FROM WHERE I STAND: Trump’s proposed budget would slash EPA


According to President Trump the arms budget of this country is going to be increased. He believes that our security depends upon our being the very best armed nation in the world. Therefore, he is proposing to increase our stock of weapons, airplanes, tanks, etc. In order to do this he has to find the money from somewhere and since he’s really not convinced about the climate change the scientists predict (if we don’t plan for it), his target is the Environmental Protection Agency. Its annual budget will be cut some 31%, from $8.1 billion to $5.7 billion. Following is a summary of the effects of these cuts as recently reported in The New York Times.
TAP WATER. The Environmental Protection Agency will be forced to reduce their grants to states to monitor their drinking water. Their budget of $102 million will be decreased by almost a third to $71 million.
CRIMINAL AND CIVIL ENFORCEMENT. Sharp reductions in the agency’s enforcement programs could curtail its ability to police environmental offenders and impose penalties. Recommended is a 60% cut, from a $10 million annual budget to $4 million. It also eliminates 200 jobs.
GEOGRAPHIC SYSTEMS. Funding for these sites would be eliminated: Chesapeake Bay, Gulf of Mexico, Lake Champlain, Long Island Sound, Puget Sound, San Francisco Bay, South Florida, the Great Lakes.
SUPERFUNDS AND BROWNFIELDS. The annual budget available for the cleanup of sites contaminated by hazardous substances and pollutants, $48 million, will be cut 45%, bringing it to $33 million.
ENDOCRINE DISRUPTERS. These are found largely in pesticides, plastics, shampoos and cosmetics. The budget would eliminate a $6 million research grant, delete nine jobs and curtail the agency’s ability to review medical data and work with environmental lawyers.
CLIMATE PROTECTION. Many of the programs would be eliminated. The annual budget was $70 million.

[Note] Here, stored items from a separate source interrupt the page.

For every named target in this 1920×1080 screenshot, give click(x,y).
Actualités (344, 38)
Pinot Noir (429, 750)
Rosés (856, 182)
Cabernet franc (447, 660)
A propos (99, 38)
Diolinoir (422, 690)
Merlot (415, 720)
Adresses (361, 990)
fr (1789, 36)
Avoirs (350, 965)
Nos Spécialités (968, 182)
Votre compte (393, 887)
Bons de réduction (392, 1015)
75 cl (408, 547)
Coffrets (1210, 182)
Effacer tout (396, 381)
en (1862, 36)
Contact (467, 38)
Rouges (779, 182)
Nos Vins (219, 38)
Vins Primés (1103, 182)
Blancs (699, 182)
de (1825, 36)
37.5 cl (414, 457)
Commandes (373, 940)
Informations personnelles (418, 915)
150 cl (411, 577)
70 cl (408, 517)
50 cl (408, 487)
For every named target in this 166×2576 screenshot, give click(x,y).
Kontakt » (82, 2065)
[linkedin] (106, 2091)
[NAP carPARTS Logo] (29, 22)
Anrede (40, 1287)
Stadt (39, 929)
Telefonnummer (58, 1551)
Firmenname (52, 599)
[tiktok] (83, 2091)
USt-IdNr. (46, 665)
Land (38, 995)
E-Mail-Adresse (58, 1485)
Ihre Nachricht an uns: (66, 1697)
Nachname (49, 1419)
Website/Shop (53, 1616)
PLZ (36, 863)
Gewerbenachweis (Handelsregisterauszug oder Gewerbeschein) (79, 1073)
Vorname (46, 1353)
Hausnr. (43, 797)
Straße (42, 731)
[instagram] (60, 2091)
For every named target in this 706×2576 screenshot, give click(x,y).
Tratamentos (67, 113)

The budget foresees getting automakers themselves to pay for testing through fees for the pollutants from automobiles.
VEHICLE AND FUELS STANDARDS. The proposed budget cuts would almost totally eliminate the $48.7 million to settle claims from the diesel emissions scandal. It also foresees getting automakers themselves to pay for testing through fees.

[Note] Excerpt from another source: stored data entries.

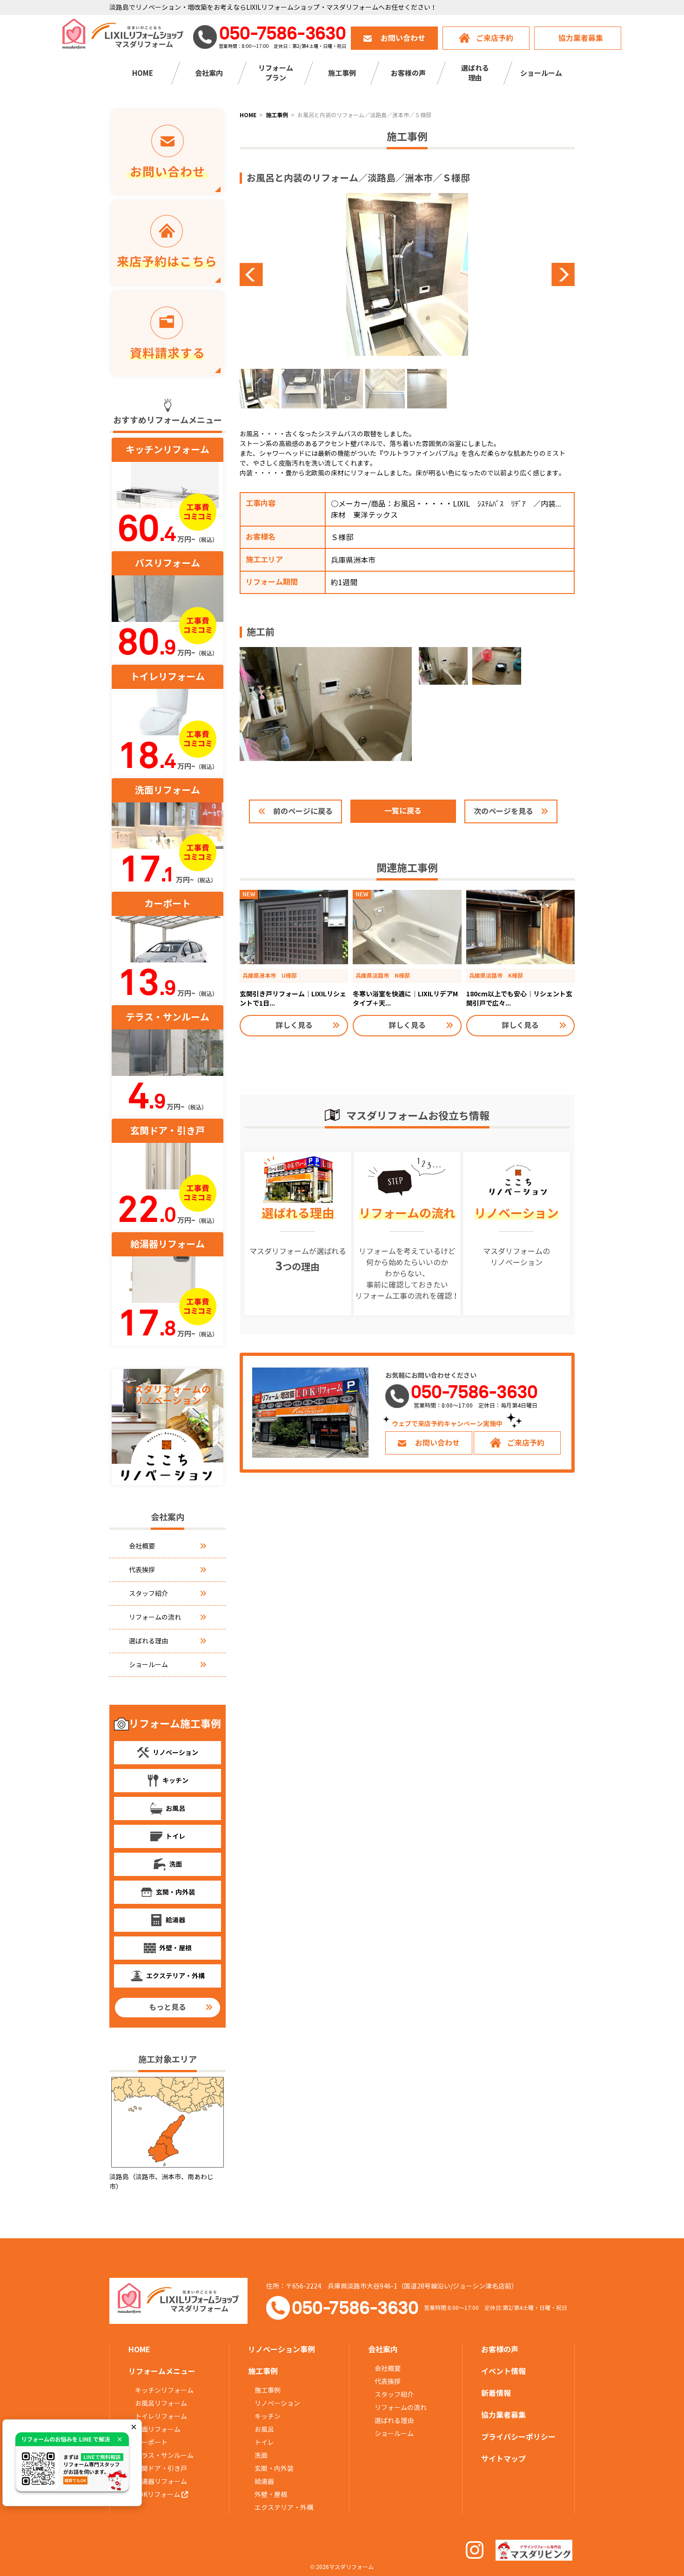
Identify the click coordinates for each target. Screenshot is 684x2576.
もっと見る (167, 2007)
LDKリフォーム (158, 2494)
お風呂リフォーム (161, 2403)
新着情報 (496, 2393)
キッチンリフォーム (164, 2390)
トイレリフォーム (161, 2416)
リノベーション (277, 2403)
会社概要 (142, 1546)
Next (491, 274)
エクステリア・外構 (284, 2507)
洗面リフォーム (158, 2429)
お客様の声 (408, 73)
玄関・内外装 (274, 2468)
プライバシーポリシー (518, 2437)
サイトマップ (503, 2459)
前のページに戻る (303, 811)
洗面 (261, 2455)
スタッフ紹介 (148, 1593)
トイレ (264, 2442)
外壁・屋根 (271, 2494)
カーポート (151, 2442)
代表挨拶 (142, 1570)
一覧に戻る (403, 811)
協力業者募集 (580, 38)
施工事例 (268, 2390)
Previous (323, 274)
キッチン (268, 2416)
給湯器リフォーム (161, 2481)
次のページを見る (503, 811)
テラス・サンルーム (164, 2455)
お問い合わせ (403, 38)
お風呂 (264, 2429)
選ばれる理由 (148, 1641)
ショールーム (541, 73)
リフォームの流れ (155, 1617)
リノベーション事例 (281, 2350)
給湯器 (264, 2481)
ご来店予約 (494, 38)
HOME (142, 73)
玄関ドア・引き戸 (161, 2468)
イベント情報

NONPOINT SOURCE GRANTS. The $185-million nonpoint source grants help states deal with pollutants from sources that are not directly regulated. The budget would eliminate these grants.
RADIATION PREPAREDNESS. This agency tested and reported on the radiation from the Fukushima disaster that hit the coast of California. The proposed budget would defund this program and eliminate 60 jobs.